Achever à la fois et dans les plus brefs délais possibles tous les projets inachevés des années durant, voilà le défi que les autorités locales de Constantine sont appelées à gagner dans les jours à venir. Un «pari fou», selon certains, qui estiment qu’au rythme où vont les choses, le défi risque d’être perdu par les responsables locaux.
Et sans alarmisme de mauvais aloi, le constat est malheureusement là. Certains projets traînent toujours et le bout du tunnel n’est pas pour demain. De l’achèvement des travaux des accessoires du trans-rhumel Salah Bey, à l’assainissement de la ville, à l’entretien des routes, des trottoirs, à la rénovation des trois stations du téléphérique, entre autres, le rythme des travaux ne prête guère à l’optimisme. Un constat qui va remettre sur le tapis la lancinante question : pourquoi lancer tous ces projets à la fois et surtout pourquoi s’obstiner à les achever en un temps record? Une question tout à fait innocente que l’on se pose face à cette tergiversation marquant ces projets dont l’importance n’est plus à démontrer.
«L’idéal serait certainement de les «terminer» le plus tôt possible», pour reprendre les propos d’un citoyen rencontré juste à proximité du siège de la daïra. «Mais, avec la qualité demandée et exigée dans le cahier des charges, est-ce possible », s’est-il interrogé? Excédé par les lenteurs des travaux, ce citoyen n’a pas caché sa colère vis-à-vis des élus et des responsables locaux qui versent, selon lui, dans une logique de gestion suicidaire, pour ne pas dire plus.

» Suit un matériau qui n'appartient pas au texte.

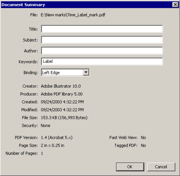Click the Adobe Illustrator 10.0 creator text
This screenshot has width=180, height=176.
61,86
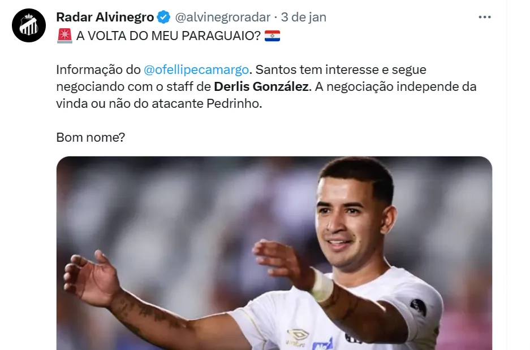Click the Umbro logo on the jersey

point(297,335)
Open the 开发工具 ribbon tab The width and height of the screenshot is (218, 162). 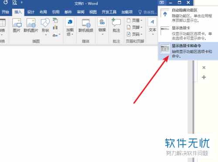pyautogui.click(x=109, y=12)
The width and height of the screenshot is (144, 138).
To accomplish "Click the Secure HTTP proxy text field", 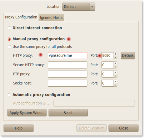I will [x=67, y=65].
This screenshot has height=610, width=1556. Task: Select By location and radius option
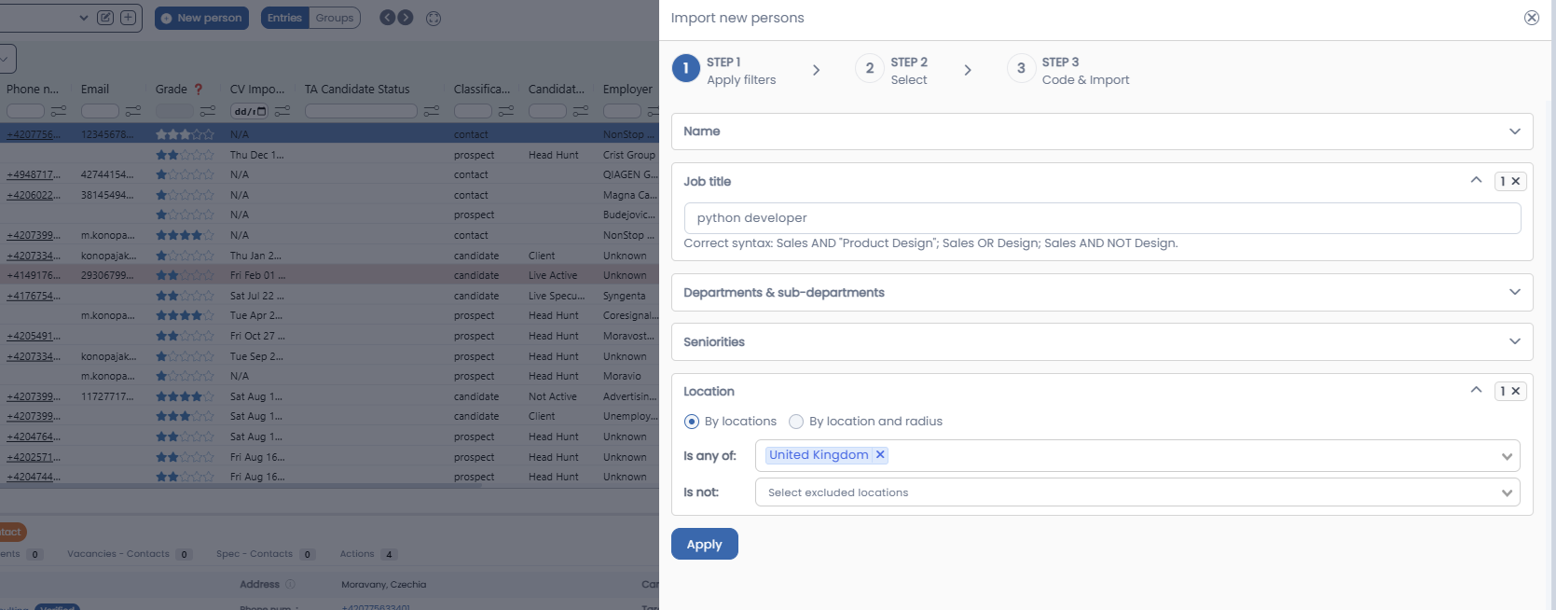click(796, 422)
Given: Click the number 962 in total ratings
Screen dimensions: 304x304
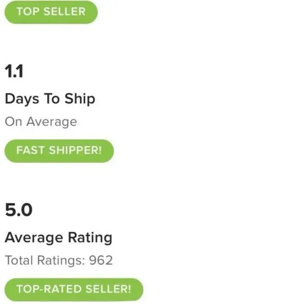Looking at the screenshot, I should click(101, 260).
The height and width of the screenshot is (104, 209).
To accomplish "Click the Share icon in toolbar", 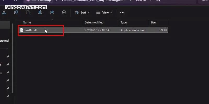I will click(x=52, y=12).
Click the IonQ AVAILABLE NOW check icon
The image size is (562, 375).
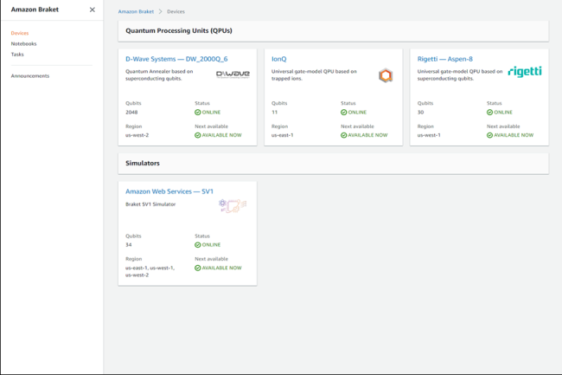344,135
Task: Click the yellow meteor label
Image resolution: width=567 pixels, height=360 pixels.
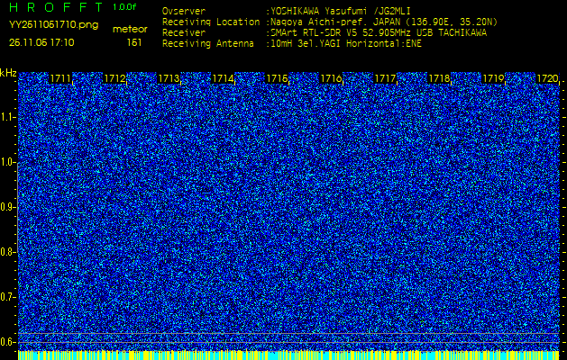Action: [130, 29]
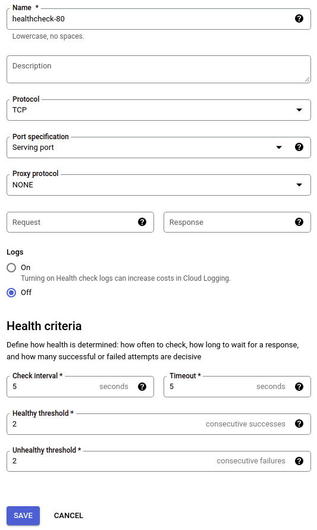317x530 pixels.
Task: Show help for Request field
Action: 142,222
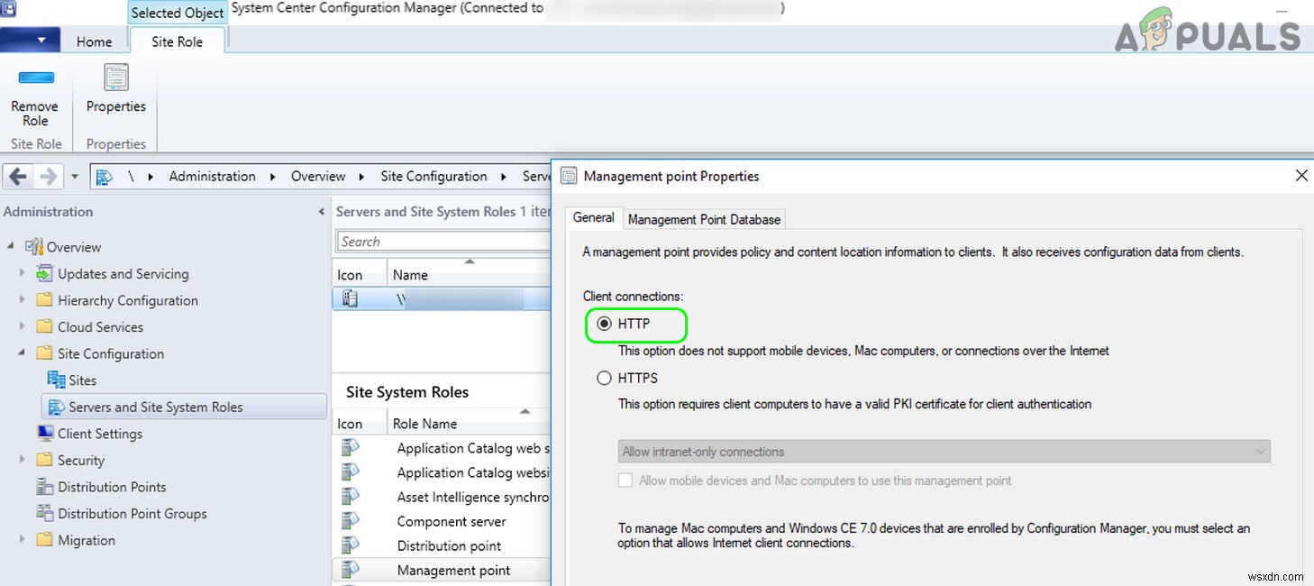Click the Asset Intelligence synchronization point icon
This screenshot has height=586, width=1314.
click(351, 497)
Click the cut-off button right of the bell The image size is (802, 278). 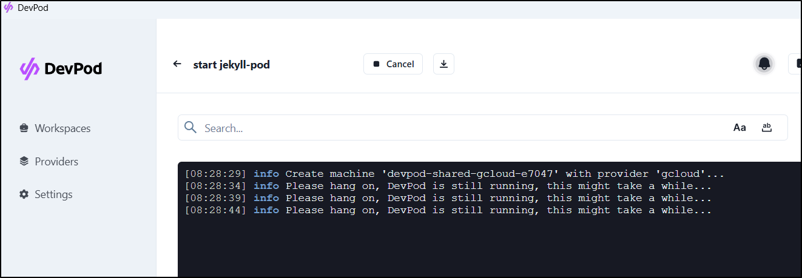[x=795, y=64]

Et c’est au nom de la conjoncture et de l’urgence que tous ces projets ont été, faut-il le souligner, attribués à des entrepreneurs peu qualifiés. Il suffit, d’ailleurs, de faire une virée du côté de ces multiples projets pour se rendre compte du constat plus que frustrant. Quoi que l’on puisse dire à ce propos, une chose est sûre : Constantine, que l’on le veuille ou non, est une ville sinistrée. Pourvu que ces projets ne soient pas bâclés et sanctionnés par d’autres massacres que tout le monde finira par regretter.